A ready and robust clinical trials network system is important for preparedness and response. Improving the generation of high-quality evidence to drive public health decisions that benefit the clinician and patient and the public at large, including clinical trials for new pharmaceutical interventions and information needed to support rapid evaluation for regulatory approval, should be a priority. Expanding clinical trials networks and driving home the importance of prioritizing randomized evidence will enable societal and government decisions to follow the science as much as possible. One panel member noted that we cannot assume that clinical trial expertise/capacity necessarily leads to use of evidence in decision-making. In the current pandemic, the evidence generated by large, adaptively designed platform trials, generally sponsored by the public sector and academia rather than industry, have been highly impactful for translation into decisions.

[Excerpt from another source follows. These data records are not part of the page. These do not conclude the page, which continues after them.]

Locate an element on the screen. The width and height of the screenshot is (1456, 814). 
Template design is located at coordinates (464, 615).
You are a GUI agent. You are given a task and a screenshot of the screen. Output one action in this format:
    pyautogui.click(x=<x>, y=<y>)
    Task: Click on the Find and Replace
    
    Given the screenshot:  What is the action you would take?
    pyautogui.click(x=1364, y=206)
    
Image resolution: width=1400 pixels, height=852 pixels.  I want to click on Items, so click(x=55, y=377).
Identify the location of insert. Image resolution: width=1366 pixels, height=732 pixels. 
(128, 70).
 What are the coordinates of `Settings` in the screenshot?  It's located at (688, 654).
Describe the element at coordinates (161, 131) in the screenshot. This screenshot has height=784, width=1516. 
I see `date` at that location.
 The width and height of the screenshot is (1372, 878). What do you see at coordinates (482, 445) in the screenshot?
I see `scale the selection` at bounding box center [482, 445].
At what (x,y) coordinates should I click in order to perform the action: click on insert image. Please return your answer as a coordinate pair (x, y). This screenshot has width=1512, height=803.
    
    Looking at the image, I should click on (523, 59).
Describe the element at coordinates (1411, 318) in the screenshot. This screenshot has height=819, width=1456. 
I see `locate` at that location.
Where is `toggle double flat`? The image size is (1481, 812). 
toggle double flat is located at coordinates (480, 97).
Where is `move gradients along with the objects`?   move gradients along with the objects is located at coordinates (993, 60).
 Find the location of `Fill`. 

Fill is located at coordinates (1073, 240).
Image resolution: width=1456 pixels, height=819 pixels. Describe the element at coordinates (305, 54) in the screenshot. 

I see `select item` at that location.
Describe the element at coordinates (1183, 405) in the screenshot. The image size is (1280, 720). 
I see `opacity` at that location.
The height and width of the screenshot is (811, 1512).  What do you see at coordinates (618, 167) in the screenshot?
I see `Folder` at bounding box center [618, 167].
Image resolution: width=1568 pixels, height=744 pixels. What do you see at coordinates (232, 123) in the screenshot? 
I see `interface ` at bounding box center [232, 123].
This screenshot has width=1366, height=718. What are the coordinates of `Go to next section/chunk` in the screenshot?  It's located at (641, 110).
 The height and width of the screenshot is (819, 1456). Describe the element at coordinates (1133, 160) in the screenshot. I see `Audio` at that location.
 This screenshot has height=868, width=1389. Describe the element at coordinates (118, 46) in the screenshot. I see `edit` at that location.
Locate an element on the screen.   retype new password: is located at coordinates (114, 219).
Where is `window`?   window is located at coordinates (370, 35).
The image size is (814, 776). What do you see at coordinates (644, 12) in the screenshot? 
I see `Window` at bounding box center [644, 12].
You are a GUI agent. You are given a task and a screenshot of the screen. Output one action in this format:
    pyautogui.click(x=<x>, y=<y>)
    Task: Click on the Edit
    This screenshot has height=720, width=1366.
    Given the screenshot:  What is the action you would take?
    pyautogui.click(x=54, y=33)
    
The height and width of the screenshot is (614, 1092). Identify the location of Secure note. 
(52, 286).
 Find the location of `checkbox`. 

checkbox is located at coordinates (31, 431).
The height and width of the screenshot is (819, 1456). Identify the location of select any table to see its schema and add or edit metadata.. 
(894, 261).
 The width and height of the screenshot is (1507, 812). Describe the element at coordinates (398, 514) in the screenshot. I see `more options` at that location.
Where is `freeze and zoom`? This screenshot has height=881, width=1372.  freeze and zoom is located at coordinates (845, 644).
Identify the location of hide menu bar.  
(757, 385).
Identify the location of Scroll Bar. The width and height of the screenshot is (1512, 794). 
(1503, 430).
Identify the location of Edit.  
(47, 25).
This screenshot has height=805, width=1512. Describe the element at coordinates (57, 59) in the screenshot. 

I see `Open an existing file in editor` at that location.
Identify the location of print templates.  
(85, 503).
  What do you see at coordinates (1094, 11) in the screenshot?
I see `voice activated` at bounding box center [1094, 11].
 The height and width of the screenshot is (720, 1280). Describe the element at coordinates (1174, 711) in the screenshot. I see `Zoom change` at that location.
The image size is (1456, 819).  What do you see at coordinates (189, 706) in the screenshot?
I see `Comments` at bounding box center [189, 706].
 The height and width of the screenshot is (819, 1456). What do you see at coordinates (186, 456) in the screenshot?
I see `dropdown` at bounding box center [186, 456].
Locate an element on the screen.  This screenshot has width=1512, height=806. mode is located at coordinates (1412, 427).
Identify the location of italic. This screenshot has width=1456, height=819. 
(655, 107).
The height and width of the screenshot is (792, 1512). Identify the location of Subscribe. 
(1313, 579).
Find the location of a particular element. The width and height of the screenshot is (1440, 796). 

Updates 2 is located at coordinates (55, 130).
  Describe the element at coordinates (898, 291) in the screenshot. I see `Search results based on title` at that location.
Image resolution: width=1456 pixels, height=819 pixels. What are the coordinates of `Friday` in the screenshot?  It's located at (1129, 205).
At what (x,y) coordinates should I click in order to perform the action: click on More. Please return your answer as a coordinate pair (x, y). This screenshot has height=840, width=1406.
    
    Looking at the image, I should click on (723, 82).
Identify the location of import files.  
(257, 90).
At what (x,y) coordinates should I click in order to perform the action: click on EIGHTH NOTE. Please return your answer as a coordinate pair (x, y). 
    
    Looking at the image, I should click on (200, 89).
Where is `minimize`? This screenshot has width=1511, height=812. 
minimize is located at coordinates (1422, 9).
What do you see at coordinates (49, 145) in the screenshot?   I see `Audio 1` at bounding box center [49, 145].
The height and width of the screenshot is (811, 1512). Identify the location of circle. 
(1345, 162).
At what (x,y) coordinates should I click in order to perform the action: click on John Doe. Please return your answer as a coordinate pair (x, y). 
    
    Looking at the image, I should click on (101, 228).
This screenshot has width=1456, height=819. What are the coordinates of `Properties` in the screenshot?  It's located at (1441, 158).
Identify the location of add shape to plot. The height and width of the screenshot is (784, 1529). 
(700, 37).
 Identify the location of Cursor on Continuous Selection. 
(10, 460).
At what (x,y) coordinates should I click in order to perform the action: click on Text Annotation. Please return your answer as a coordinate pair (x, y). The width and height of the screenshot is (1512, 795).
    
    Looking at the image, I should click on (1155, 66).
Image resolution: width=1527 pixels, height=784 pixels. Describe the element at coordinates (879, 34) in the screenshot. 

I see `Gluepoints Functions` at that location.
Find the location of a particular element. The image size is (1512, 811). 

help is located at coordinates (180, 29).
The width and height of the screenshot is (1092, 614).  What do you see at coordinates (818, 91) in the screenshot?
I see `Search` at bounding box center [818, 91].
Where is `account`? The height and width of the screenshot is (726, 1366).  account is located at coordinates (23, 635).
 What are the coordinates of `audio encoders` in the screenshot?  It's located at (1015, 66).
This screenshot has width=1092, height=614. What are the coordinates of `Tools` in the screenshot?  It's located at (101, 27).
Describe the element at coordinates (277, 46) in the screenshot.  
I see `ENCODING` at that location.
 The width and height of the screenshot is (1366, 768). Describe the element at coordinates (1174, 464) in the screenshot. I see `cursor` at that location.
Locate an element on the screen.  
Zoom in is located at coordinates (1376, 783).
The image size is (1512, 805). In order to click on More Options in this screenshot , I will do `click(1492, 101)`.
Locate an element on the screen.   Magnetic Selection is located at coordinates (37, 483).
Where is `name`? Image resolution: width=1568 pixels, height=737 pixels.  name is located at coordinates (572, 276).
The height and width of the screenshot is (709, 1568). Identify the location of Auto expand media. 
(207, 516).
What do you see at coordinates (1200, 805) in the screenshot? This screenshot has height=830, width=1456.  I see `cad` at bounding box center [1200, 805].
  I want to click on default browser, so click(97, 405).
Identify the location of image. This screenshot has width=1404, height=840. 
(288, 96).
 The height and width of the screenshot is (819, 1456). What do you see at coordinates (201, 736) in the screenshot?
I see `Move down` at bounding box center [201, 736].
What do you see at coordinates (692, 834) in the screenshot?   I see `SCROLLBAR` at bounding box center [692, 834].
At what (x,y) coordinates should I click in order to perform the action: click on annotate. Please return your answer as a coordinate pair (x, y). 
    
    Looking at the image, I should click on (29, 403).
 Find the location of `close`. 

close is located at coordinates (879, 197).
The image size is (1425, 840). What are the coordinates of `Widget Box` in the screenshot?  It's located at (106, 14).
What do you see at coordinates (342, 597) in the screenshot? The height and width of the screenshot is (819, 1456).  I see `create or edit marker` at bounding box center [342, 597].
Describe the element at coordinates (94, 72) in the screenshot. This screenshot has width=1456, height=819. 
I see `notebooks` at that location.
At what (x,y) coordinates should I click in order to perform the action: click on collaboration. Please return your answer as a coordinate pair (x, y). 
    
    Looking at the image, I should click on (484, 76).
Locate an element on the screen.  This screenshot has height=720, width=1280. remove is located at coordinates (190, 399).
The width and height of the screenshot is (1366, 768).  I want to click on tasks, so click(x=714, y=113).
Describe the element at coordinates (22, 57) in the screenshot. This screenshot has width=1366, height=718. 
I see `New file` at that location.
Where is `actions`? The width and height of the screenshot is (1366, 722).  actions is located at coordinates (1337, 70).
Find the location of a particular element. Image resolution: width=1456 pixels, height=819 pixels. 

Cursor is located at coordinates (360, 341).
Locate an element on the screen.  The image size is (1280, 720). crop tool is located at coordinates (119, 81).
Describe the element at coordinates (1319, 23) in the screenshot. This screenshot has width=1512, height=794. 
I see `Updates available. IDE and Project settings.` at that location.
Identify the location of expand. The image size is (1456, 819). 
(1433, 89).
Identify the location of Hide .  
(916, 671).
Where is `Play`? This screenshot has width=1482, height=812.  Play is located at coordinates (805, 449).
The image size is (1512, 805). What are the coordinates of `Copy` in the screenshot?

In preparing for the next pandemic links between non-communicable diseases (diabetes, cancer, hypertension etc.) and infectious diseases trials networks should be maintained/strengthened, and more emphasis placed on out-patient networks/capacity. Networks need to sustain investigative activities in the interpandemic period to both maintain functionality and address relevant questions.

As new decisions about resource allocation are made, an assessment of the networks already in place when the pandemic occurred and those launched in response, needs to be undertaken to determine which efforts led to success and yielded important information for public health. Such a review should take place before making decisions about resource allocation to strengthen clinical trials capacity/networks.

Future preparedness

A broader respiratory vision, to support country capacity in the future and understand the interplay between respiratory pathogens is needed. Harnessing the power of data of all types and building cross linkages between surveillance, genomics, patients and clinical trial networks will support improved public health decision making based on evidence and preparedness for the future.

Declaration of interests

The authors declare the following financial interests/personal relationships which may be considered as potential competing interests:

FGH has received personal honoraria from the University of Alabama for scientific advisory board work for the NIH-sponsored Antiviral Discovery and Development Consortium. Cidara, Enanta, resTORbio, Shionogi, and Versatope have made charitable donations for my consulting time, and Shionogi and Roche have provided meeting travel costs. I have been a nonpaid consultant to Aphrodite/Daewoong, Appili, Arcturus, Atea, FujiFilm/Toyama, Gilead, GSK, Janssen/JNJ, MedImmune, Merck, Pardes Bio, Pfizer, Primmune, ReViral, Ridgeback, Roche/Genentech, Shin Poong Pharm, Takeda, Vir, and Visterra. The University of Virginia has received fees from Celltrion, Cytodyn, Enanta, GSK, and Vaccitech for my work as DSMB chair or member.All other authors nothing to declare.

Funding

No specific grant from funding agencies in the public, commercial, or not-for-profit sectors was received for preparation of this conference report.